A Coral Shell-Inspired Biomimetic Soy Protein Adhesive Toward Electromagnetic Shielding Wood-Based Composites.

The development of multifunctional bio-adhesives that are electrically conductive, flame-retardant, and electromagnetic shielding is crucial for advancing next-generation wood-based composites. However, to date it remains a significant challenge to achieve such functionalities in adhesives while maintaining their strong adhesion. This study draws inspirations from the microstructure and properties of coral shells, and proposed a multiphase engineering to prepare a multifunctional soy protein isolate (SPI) adhesive (SPI/PA@G) by introducing a hierarchical polyaniline/phenylphosphonic acid aggregates-loaded graphene nanoplatelets (GNPs) hybrid.
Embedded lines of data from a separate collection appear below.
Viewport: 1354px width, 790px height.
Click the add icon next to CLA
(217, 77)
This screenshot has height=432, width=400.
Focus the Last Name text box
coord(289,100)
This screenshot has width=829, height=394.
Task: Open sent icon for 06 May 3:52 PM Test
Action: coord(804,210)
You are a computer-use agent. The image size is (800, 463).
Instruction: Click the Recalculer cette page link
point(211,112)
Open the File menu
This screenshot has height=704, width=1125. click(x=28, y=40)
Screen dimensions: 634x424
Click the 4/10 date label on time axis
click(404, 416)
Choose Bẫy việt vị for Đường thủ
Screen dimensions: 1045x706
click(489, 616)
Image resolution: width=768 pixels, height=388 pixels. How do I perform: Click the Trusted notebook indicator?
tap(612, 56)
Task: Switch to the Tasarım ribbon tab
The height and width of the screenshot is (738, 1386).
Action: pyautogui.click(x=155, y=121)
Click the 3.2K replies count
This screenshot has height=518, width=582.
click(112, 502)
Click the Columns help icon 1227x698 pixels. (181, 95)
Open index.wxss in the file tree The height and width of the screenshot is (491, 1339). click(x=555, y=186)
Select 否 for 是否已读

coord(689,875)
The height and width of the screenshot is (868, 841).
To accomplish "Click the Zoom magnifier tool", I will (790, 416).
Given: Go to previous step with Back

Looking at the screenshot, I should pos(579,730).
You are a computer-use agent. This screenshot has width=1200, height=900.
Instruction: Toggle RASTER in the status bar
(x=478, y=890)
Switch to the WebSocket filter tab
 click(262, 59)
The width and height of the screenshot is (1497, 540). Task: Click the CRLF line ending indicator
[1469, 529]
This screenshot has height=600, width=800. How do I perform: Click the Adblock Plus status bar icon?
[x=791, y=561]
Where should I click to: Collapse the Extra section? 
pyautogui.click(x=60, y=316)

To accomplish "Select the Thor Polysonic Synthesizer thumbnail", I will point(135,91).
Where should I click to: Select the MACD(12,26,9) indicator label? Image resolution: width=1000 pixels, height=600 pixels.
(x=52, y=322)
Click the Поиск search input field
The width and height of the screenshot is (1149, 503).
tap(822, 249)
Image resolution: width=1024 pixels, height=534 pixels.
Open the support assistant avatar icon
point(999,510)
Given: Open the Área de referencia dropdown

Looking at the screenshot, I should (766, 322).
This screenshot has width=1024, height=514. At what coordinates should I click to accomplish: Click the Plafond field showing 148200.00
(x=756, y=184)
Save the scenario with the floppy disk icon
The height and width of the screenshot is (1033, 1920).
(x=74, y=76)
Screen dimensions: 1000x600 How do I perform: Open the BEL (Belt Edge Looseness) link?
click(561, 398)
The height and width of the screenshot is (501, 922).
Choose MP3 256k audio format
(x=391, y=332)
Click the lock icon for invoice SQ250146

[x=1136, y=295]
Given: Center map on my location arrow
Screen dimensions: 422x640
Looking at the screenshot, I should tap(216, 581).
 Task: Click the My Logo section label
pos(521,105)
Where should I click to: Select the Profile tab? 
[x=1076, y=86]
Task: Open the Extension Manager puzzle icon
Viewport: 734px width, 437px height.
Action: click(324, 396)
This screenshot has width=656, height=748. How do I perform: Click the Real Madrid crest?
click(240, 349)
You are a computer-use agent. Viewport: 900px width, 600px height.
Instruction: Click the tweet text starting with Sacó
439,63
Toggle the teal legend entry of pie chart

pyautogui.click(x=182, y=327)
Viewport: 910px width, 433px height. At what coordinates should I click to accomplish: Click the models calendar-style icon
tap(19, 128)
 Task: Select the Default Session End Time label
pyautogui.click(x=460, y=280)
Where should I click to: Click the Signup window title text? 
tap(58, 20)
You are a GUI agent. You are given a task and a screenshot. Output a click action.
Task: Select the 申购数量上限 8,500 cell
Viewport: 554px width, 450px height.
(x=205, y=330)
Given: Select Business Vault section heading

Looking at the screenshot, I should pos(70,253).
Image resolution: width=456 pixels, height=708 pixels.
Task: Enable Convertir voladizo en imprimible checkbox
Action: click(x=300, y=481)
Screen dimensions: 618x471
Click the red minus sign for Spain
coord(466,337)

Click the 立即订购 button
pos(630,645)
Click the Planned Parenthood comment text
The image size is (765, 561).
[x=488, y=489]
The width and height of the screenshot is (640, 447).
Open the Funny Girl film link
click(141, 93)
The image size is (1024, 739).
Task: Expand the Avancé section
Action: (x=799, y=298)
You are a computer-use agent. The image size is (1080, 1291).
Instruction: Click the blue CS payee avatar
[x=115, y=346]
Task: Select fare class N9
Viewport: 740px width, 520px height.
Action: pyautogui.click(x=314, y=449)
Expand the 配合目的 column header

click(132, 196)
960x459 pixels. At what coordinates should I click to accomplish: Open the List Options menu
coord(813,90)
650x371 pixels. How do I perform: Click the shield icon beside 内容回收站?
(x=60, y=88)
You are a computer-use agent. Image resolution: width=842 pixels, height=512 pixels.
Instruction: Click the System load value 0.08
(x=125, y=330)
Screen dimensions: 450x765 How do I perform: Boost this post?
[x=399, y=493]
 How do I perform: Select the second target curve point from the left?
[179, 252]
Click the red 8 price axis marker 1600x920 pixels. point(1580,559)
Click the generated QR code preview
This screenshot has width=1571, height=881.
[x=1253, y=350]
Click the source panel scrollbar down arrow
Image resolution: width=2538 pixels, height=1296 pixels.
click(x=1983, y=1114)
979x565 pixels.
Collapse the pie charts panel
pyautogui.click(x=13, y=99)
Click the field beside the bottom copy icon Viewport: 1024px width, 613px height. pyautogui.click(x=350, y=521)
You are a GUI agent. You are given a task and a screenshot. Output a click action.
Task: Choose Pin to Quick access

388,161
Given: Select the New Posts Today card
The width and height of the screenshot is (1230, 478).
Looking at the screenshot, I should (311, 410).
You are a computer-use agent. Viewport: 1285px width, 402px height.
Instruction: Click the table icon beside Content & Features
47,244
Because of the presence of polyaniline/phenylphosphonic acid aggregates, the designed SPI/PA@G adhesive exhibits remarkable flame retardancy with a high limiting oxygen index value of ≈39.4%. Because the GNPs in the adhesive form a highly conductive network on wood particles surfaces, as-prepared wood-based composite achieves an electrical conductivity as high as 43100 S m, and gives rise to an electromagnetic shielding effectiveness of 52.1 dB. In addition, multiple crosslinking interactions endow the SPI/PA@G adhesive with excellent bonding strength, as reflected by a high flexural strength of 19.7 MPa for the wood-based composite. This study offers a new approach to the design of multifunctional adhesives and their advanced wood-based composites, which holds great potential for real-world applications in creating advanced functional wooden products and beyond.